Ich rate allen Frauen zu Selbstbewusstsein! Die Krise wischt den Fachkräftemangel nicht weg, sie verstärkt ihn. Jetzt geht es um die Vereinbarkeit von Beruf und Familie in Krisenzeiten. Deshalb habe ich vorgeschlagen, das Elterngeld zu flexibilisieren. Bisher sind Elterngeld und Teilzeit wenig attraktiv, weil man trotz Teilzeitarbeit einen ganzen Elterngeldmonat verbraucht. Das will ich in der nächsten Legislatur ändern. So kann eine Ingenieurin, statt mehrere Monate voll auszusteigen, in Teilzeit im Projekt bleiben: Sie hat länger den Teil‧elterngeldanspruch als Einkommensausgleich und Zeit für das Baby. Der Betrieb kann sparen, aber behält seine Fachkraft.
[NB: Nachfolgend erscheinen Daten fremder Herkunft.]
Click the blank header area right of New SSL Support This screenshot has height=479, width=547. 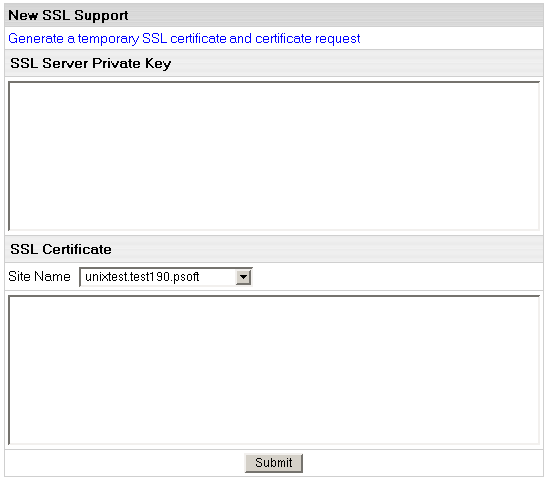(x=335, y=15)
Planen Sie schon eine Kampagne „Mit Teilzeit durch die Krise“?

Die Kampagne wäre doch was für die Wirtschaft! Bisher verschenken wir Potenzial, weil Teilzeit noch eher geächtet wird. Vormittags, weiblich, Karriere tot – das ist bisher das Stigma! Teilzeit in anderen Ländern heißt, auch mal 60, 70 oder 80 Prozent, oder drei volle Tage und zwei freie, Weiterbildung, Karriereoptionen – dann wird Teilzeit attraktiv, auch für Männer.

Gleichzeitig plädieren Sie für günstige Familienzeitkredite – was Frauen suggeriert: Bleibt zu Hause, dann gibt es billig Geld vom Staat.
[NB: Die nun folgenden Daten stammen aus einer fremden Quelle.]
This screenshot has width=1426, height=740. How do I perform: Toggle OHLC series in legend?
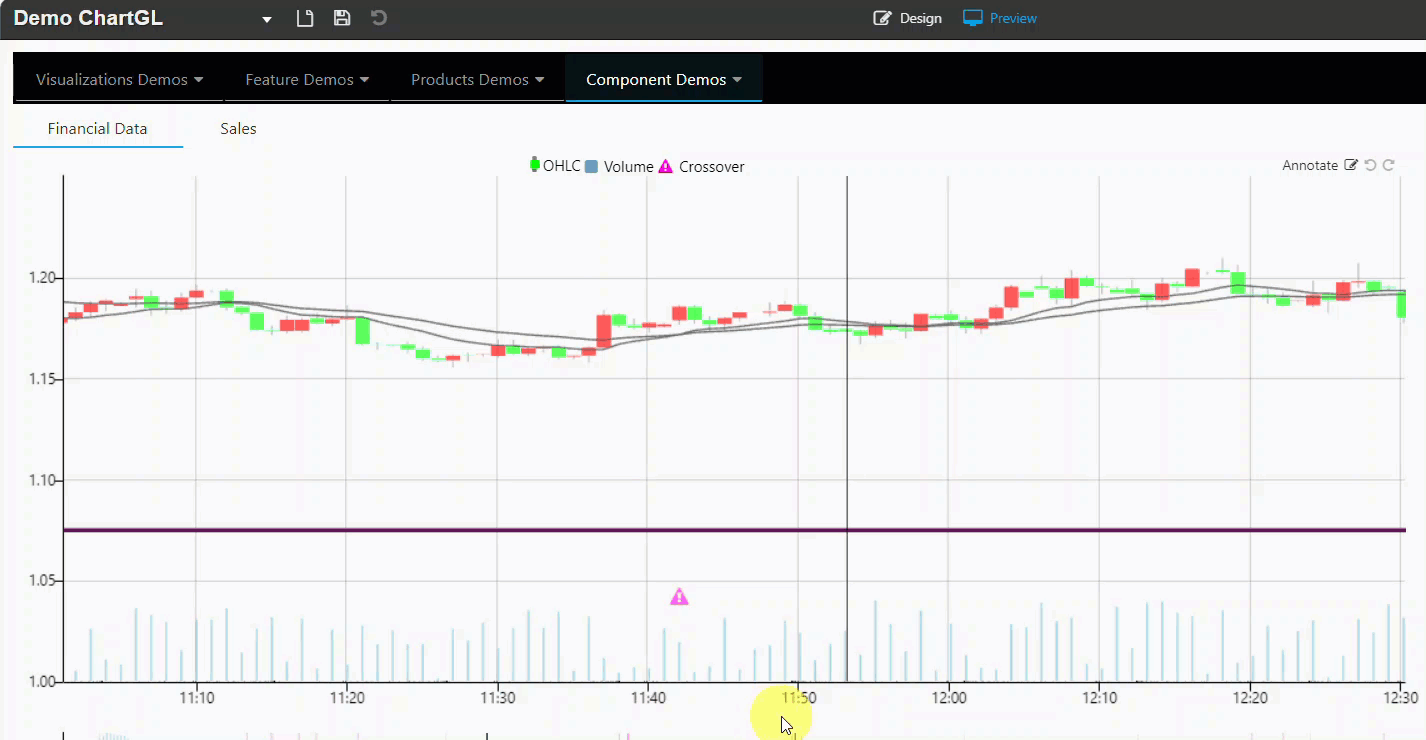[x=555, y=166]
Falsch. Es geht nicht ums Zuhausebleiben, sondern um das Sich-Kümmern. Das darf nicht zum unerschwinglichen Luxus werden. Wer beruflich kürzertreten will, um die Einschulungsphase des Kindes zu begleiten oder weil der Schulabschluss des Teenagers gefährdet ist, braucht Zeit und finanzielle Überbrückung. Das kann ein Familienzeitkredit leisten, der zu guten Zeiten zurückgezahlt wird. Wie beim bewährten Konzept des Bildungskredites.

Wirtschaftsforscher Ulrich Blum schlägt drei Jahre Kündigungsschutz für Eltern vor – die sollen die Krise zum Kinderkriegen nutzen. Was halten Sie davon?

Gar nichts. Aber Kinder trotz Krise ist immer richtig.

In den meisten Familien sind die Männer die Hauptverdiener. Frauen arbeiten oft auf Steuerklasse V für wenig Geld.

In jeder fünften Familie ist die Frau Haupternährerin. „Schatz, bleib doch zu Hause, es lohnt sich nicht“ – das ist nicht mehr die Realität der breiten Masse.

Ändert die Krise die Rollen, weil Männer-Jobs eher wegfallen als die der Frauen?

Dieser Trend hat längst eingesetzt und wird durch die Krise verstärkt. Es sind die Industriearbeitsplätze, die wegfallen. In Dienstleistungen und sozialen Berufen, wo typischerweise Frauen arbeiten, ist die Nachfrage ungebrochen. Ein Indiz dafür ist auch, dass sich immer mehr Frauen aus dem Hausfrauendasein heraus auf Jobs bewerben – in der Gewissheit: Zwei Einkommen sind in Krisenzeiten besser als eines.